• Header
  • Header
  • Header
  • Header
  • Header
  • Header
  • Header
klogozwart

Vogelbeschermingswacht Zaanstreek
Werkgroep Roofvogels en Uilen

Aangetroffen: een gewonde Kerkuil

Op vrijdag 21 juni hebben we in Assendelft 7 jonge Kerkuilen geringd, gewogen en gemeten.

De jongen waren bijna volgroeid en aan de hand van de vleugellengte kon ik aan de hand van een tabel bepalen dat hun leeftijd tussen 39 en 57 dagen lag.

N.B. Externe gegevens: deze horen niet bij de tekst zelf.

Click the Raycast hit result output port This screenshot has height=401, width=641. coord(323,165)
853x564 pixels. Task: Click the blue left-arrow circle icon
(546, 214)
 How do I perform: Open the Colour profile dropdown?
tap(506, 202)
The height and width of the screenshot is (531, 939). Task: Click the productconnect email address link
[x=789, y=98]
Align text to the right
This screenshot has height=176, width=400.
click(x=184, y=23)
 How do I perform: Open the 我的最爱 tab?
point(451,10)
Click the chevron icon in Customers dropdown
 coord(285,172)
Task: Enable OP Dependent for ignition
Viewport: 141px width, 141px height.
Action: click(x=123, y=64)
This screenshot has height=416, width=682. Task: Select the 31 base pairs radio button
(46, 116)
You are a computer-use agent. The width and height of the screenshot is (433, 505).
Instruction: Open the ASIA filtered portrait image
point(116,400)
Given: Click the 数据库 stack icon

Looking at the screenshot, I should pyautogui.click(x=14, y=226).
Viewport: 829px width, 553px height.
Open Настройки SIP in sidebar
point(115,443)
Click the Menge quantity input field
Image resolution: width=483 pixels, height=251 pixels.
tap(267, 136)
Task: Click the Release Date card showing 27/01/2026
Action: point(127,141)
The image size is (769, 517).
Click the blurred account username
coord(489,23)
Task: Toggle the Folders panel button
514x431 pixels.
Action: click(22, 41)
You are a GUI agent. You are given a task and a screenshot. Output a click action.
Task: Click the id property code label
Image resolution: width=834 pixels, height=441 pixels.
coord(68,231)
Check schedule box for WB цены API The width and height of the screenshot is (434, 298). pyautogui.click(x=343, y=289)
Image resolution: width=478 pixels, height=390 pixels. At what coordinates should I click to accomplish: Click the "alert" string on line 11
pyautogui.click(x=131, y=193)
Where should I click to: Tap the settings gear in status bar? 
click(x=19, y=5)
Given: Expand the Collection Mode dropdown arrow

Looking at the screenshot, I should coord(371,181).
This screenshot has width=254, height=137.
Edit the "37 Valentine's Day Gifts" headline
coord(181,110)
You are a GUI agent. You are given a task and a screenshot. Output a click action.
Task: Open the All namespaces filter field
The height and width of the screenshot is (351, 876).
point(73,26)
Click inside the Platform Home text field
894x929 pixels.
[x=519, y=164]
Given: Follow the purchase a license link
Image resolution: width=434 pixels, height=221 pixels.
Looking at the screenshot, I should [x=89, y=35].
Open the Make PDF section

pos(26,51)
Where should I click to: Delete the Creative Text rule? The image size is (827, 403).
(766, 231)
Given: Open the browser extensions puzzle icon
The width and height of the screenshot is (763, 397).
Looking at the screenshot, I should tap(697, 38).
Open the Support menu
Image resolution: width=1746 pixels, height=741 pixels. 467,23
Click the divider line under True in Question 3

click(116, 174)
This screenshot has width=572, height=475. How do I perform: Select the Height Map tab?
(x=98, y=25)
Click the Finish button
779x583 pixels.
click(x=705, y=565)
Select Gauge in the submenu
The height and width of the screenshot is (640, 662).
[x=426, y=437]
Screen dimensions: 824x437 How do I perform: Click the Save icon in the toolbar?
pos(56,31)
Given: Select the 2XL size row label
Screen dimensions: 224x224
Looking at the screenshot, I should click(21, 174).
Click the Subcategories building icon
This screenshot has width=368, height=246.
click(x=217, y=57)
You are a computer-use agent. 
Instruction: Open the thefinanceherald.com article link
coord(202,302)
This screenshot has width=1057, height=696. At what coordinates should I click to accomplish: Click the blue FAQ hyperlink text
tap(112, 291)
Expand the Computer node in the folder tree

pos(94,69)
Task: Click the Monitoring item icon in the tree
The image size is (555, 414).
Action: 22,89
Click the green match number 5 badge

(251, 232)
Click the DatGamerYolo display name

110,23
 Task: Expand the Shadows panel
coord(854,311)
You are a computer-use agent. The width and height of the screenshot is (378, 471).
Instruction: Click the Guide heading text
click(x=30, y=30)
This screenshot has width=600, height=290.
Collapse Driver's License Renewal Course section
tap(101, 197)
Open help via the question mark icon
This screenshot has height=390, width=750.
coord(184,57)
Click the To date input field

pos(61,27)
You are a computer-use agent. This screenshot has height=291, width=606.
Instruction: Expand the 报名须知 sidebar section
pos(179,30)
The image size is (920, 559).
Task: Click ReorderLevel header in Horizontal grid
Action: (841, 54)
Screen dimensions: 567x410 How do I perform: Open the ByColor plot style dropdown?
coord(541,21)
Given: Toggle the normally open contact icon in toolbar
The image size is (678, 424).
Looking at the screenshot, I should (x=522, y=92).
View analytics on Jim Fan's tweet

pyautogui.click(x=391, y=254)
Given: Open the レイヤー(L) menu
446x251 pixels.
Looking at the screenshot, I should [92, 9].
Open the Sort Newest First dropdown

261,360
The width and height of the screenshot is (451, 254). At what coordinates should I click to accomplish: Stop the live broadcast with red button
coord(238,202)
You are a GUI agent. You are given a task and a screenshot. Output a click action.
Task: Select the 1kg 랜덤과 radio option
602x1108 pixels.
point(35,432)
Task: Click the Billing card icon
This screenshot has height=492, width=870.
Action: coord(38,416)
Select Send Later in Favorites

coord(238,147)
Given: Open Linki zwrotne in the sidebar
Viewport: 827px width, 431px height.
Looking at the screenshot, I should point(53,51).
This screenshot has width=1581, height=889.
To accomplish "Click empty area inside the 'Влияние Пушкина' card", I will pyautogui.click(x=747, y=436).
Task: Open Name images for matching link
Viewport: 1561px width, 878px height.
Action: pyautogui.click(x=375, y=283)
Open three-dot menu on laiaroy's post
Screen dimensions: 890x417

Omdat een jonge uil na zijn geboorte tussen 60 en 90 dagen in de kast blijft, in welke periode hij of zij met muizen wordt volgepropt door vader en moeder, staat het oudste jong op het moment van ringen dus bijna voor zijn periode van uitvliegen. Het jongste kuiken is daar nog niet aan toe. Hij/zij is ongeveer drie weken later geboren dan zijn oudste broer of zus, omdat de moeder uil om de twee of drie dagen een ei legt en er direct op begint te broeden, zodat het eerste ei in dit geval drie weken eerder uitgekomen is dan het laatste gelegde.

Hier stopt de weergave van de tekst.